◆ **WHAT IS REQUIRED**
Search the records for the string "Tarifi" and report how many lines contain it, with nothing else.

"""

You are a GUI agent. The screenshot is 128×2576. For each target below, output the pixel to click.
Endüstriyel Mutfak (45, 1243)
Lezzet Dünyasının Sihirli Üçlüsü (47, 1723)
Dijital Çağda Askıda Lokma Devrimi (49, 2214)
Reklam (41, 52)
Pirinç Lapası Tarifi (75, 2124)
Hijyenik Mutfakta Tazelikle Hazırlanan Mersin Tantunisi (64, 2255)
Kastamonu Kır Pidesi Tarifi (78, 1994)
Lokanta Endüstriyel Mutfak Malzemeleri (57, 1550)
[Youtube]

"""

◆ **COMPLETED TASK**
2